**Excerpted data:**

------------------------------------------------------------------------

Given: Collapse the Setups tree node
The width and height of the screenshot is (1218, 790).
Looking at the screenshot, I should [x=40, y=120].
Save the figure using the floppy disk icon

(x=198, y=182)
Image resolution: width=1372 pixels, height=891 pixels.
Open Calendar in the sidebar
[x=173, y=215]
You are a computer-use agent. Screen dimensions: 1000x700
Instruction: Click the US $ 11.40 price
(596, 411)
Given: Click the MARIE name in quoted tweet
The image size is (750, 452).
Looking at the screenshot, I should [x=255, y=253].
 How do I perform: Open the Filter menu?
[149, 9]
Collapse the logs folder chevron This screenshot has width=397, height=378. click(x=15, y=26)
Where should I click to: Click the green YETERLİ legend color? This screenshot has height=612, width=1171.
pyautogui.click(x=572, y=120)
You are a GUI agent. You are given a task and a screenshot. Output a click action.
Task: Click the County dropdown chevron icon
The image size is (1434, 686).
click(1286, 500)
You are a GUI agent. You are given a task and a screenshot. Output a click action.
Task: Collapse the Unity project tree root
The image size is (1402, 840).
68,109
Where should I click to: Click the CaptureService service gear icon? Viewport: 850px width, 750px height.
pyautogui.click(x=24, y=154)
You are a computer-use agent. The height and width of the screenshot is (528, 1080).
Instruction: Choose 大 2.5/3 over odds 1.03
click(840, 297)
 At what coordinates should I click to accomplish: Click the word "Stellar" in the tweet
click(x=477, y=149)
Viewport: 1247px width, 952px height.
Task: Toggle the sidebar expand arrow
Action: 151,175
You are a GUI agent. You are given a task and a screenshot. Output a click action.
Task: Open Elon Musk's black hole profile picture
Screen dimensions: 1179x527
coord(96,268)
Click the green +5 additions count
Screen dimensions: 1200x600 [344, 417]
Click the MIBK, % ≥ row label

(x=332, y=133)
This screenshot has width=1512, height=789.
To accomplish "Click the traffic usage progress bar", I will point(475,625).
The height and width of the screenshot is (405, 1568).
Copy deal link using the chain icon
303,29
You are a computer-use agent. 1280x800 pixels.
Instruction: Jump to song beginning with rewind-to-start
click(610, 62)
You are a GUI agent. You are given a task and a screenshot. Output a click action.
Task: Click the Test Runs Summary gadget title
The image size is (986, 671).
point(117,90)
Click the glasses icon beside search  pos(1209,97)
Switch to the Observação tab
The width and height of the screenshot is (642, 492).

------------------------------------------------------------------------

**Work to be completed:**
Only the span from the line with "The image size is (1434, 686)." through the final line of the records goes in the output, each line unchanged.

**Output:**
The image size is (1434, 686).
click(1286, 500)
You are a GUI agent. You are given a task and a screenshot. Output a click action.
Task: Collapse the Unity project tree root
The image size is (1402, 840).
68,109
Where should I click to: Click the CaptureService service gear icon? Viewport: 850px width, 750px height.
pyautogui.click(x=24, y=154)
You are a computer-use agent. The height and width of the screenshot is (528, 1080).
Instruction: Choose 大 2.5/3 over odds 1.03
click(840, 297)
 At what coordinates should I click to accomplish: Click the word "Stellar" in the tweet
click(x=477, y=149)
Viewport: 1247px width, 952px height.
Task: Toggle the sidebar expand arrow
Action: 151,175
You are a GUI agent. You are given a task and a screenshot. Output a click action.
Task: Open Elon Musk's black hole profile picture
Screen dimensions: 1179x527
coord(96,268)
Click the green +5 additions count
Screen dimensions: 1200x600 [344, 417]
Click the MIBK, % ≥ row label

(x=332, y=133)
This screenshot has width=1512, height=789.
To accomplish "Click the traffic usage progress bar", I will point(475,625).
The height and width of the screenshot is (405, 1568).
Copy deal link using the chain icon
303,29
You are a computer-use agent. 1280x800 pixels.
Instruction: Jump to song beginning with rewind-to-start
click(610, 62)
You are a GUI agent. You are given a task and a screenshot. Output a click action.
Task: Click the Test Runs Summary gadget title
The image size is (986, 671).
point(117,90)
Click the glasses icon beside search  pos(1209,97)
Switch to the Observação tab
The width and height of the screenshot is (642, 492).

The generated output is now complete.